• Document section:
-=-=-=-=-

In July, Sotheby’s Hong Kong held its first mixed sale, which combined watches and rare sneakers. The sale brought in 19.8 million Hong Kong dollars, just exceeding its pre-sale estimates of 13.8 million to 19.7 Hong Kong dollars, with top lots that included an F.P. Journe Tourbillon Souverain that sold for 2.5 million Hong Kong dollars and a pair of 2019 Nike Air Force 1 Hyperstrike Scarr’s Pizza sneakers, which went for 945,000 Hong Kong dollars, nearly 10 times its high estimate. Before, Sotheby’s had previewed a mix of items at the same time but never sold across categories in a single sale.
As for Christie’s, it has sold watches and jewelry in the same sale but has not included contemporary art.
Justin Mastine-Frost is editor in chief of WatchUSeek, which markets itself as one of the internet’s largest watch forums with more than 450,000 members, and whose parent company, VerticalScope, hosts more than 800 communities for enthusiasts of cigars, pets and more. He said he was surprised that auction houses had only now started offering cross-category sales.
“The mentality behind collecting is something that really transcends category,” he said. “People who have a collecting nature aren’t typically pigeonholed to a single thing.”
For example, he said, WatchUSeek hosts a section called Café that is dedicated to hobbies other than watches, and it now has more than 430,000 threads on topics including fashion, sneakers, music and whisky. The forum has attracted more than 18 million views since it began keeping count in 2005. “It’s quite high traffic for the site,” Mr. Mastine-Frost said. “So, conversations are being had outside the usual categories.”
Mr. Sum added that such conversations led to cross-pollination, too. He bids only on watches but admits to browsing Intersect’s other categories, like contemporary art, because his friends are into art.

-=-=-=-=-

Items from a dataset

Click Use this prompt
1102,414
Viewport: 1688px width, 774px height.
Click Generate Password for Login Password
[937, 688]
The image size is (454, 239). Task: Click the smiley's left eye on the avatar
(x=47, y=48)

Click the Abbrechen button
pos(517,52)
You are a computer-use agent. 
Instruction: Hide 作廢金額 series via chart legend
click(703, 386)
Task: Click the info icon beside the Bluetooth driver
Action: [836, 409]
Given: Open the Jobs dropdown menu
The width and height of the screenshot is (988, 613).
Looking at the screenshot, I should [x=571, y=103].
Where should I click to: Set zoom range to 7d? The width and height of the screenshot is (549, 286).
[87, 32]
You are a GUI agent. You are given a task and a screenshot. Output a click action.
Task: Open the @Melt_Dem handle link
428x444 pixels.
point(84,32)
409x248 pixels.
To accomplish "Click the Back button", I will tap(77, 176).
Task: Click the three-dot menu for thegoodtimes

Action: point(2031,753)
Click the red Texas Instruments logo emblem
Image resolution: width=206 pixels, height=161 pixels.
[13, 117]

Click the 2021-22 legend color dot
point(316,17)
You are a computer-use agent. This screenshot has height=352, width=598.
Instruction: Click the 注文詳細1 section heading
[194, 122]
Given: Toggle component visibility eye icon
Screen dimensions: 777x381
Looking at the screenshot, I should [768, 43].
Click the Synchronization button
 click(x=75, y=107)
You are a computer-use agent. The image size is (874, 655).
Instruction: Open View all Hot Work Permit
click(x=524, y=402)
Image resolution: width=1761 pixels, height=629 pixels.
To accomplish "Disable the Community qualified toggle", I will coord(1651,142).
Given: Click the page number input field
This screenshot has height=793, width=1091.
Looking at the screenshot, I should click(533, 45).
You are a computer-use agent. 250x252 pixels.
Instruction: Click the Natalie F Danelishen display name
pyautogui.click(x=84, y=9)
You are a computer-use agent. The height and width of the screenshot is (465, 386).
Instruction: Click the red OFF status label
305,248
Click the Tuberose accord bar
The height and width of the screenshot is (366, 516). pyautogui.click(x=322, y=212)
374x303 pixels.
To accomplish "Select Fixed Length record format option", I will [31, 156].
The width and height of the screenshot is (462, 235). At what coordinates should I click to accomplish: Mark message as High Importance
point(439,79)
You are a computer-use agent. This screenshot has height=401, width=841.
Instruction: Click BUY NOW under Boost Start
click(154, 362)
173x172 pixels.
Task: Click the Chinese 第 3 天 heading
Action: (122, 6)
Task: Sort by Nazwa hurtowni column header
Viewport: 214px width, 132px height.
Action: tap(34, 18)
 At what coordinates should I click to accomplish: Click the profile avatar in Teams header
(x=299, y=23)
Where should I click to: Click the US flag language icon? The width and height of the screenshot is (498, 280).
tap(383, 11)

-=-=-=-=-

• Work to do:
**a.** Reproduce the part of the article on cross-category auction sales that runs from "In July, Sotheby’s" up to and including "included contemporary art.".
**b.** According to the article on cross-category auction sales, how many threads does WatchUSeek's Café section now have?
**c.** Resume the article on cross-category auction sales, picking up right after its final sentence.
These records come from a separate source.

• Exercise answers:
**a.**
In July, Sotheby’s Hong Kong held its first mixed sale, which combined watches and rare sneakers. The sale brought in 19.8 million Hong Kong dollars, just exceeding its pre-sale estimates of 13.8 million to 19.7 Hong Kong dollars, with top lots that included an F.P. Journe Tourbillon Souverain that sold for 2.5 million Hong Kong dollars and a pair of 2019 Nike Air Force 1 Hyperstrike Scarr’s Pizza sneakers, which went for 945,000 Hong Kong dollars, nearly 10 times its high estimate. Before, Sotheby’s had previewed a mix of items at the same time but never sold across categories in a single sale.
As for Christie’s, it has sold watches and jewelry in the same sale but has not included contemporary art.

**b.** More than 430,000 threads.

**c.**
“One of the most annoying things is going to a dinner with your friends and they’re talking about something so deeply, and which they’re clearly so passionate about, and you can’t contribute to that conversation,” he said. “It’s a pretty bad feeling to have.”
Intersect sparked his curiosity, he said: “The sale gives you an excuse to ask what lot has been placed next to a watch and ask why it’s there. Then you go research it.”
As intriguing as the sale may seem, Mr. Perazzi said that curating Intersect was “a real headache,” involving multiple meetings with colleagues. “I personally discuss with the two other departments to understand the features of a painting, why it’s rare, and then try to match it to a watch,” he said. “My jewelry colleagues go and do the same with a stone or bangle or necklace.”
The hard work has not gone unnoticed. “I love to see how Phillips actually incorporates lifestyle aspects into the auction, to make it relevant,” Mr. Sum said. “That will maybe kick off a certain trend or something that I hadn’t thought about from just purely looking at watches. It is a cliché, but these are the finer things in life. Learning about this is learning about yourself.”